2.13.8. Die große Täuschung: das Ideal der Selbstbestimmung
Man könnte nun das Anliegen der Genderstudien reduzieren auf den Imperativ: Da, wo bisher die gesellschaftliche Fremdbestimmung der Frau durch das Konstrukt der Natur der Frau war als normative Vorgabe für die Frau, soll nun die Realität völliger Freiheit der Selbstbestimmung der Frau treten. Jede Normativität, jedes normierende Frauenbild wäre so ein Angriff auf die vollkommene Freiheit der Frau. Nur, zu unserer Enttäuschung: Immer dann, wenn sich nun eine Frau frei dazu entscheidet, gemäß dem traditionellen Frauenbild zu leben und ihr Glück in Liebe und Familie zu finden und nicht im werktätigen Berufsleben, sind unsere Genderisten empört! Eine Frau entscheide sich nur frei, wenn sie sich gegen das traditionelle Frauenbild entscheide. Sonst triebe sie so einen Mißbrauch mit ihrer Freiheit! Die Frau ist so gesehen dazu verpflichtet, sich ihre Freiheit zu bewahren, indem sie, wozu auch immer sie sich positiv entscheidet, sie sich negativ gegen das traditionelle Frauenbild zu entscheiden hat. Sie darf alles sein wollen, nur nicht Frau im klassischen Sinne! Das ist die große Intoleranz des Genderismus.

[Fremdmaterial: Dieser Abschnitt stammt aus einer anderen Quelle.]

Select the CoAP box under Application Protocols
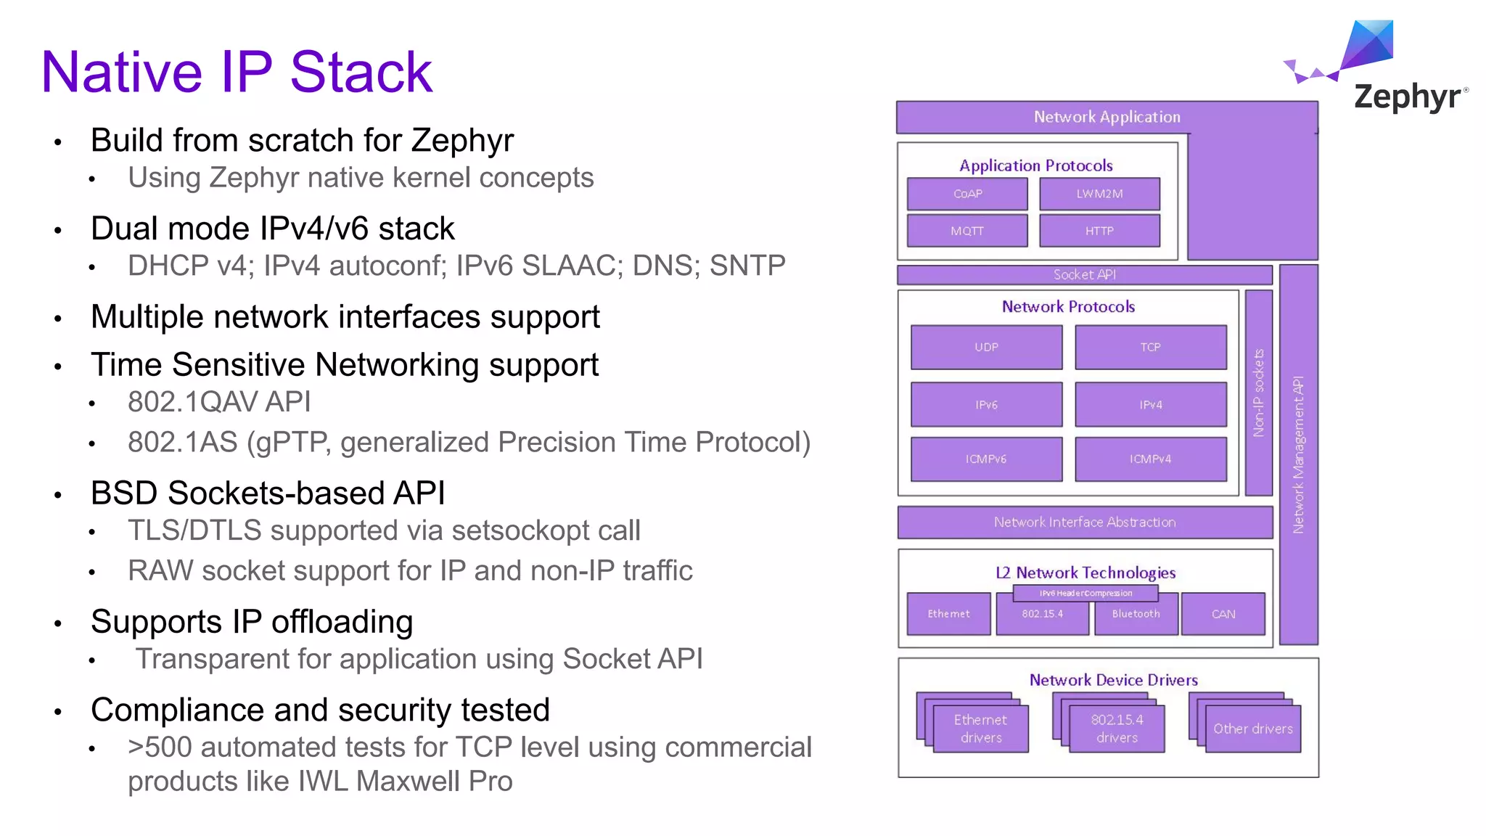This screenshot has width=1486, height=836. pos(967,194)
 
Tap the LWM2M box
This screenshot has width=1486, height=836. pos(1099,194)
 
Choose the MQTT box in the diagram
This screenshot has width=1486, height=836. pos(967,231)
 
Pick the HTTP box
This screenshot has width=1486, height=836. pos(1099,231)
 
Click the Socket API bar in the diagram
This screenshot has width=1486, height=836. pos(1084,275)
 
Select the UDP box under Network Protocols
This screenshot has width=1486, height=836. pos(986,348)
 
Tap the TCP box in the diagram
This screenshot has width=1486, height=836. pos(1150,348)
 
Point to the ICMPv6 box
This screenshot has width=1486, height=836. pos(986,459)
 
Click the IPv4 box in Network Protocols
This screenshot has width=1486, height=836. pos(1150,405)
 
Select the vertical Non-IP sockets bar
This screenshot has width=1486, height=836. pos(1259,393)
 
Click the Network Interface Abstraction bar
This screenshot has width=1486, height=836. pos(1084,522)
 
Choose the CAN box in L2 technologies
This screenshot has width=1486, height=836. pos(1223,615)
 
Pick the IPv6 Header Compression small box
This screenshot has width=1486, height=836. pos(1085,594)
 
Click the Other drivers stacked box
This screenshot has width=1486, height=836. pos(1252,729)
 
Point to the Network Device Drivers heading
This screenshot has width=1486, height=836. pos(1113,680)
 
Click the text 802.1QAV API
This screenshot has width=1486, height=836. pos(219,402)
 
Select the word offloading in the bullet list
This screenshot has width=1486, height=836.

Im Hintergrund steht dabei die Vergötzung der Erwerbsarbeit durch Karl Marx in seiner These, daß der Mensch sich durch seine Arbeit selbst hervorbringe, moderner formuliert: selbstverwirkliche. Dies gälte aber nur für die Erwerbsarbeit, nicht für die Arbeit in der Familie, für die Frau, deren Beruf die Mutterschaft ist. Sie arbeitet nicht und soll deshalb schnellstmöglich um ihrer Menschwerdung willen in die kapitalistische Wirtschaft integriert werden. Die Frau soll so von der Familie und der Mutterschaft vollkommen emanzipiert werden, damit sie wie der Mann uneingeschränkt der Wirtschaft zur Verfügung steht! Die Frau wird so der Ökonomie geopfert!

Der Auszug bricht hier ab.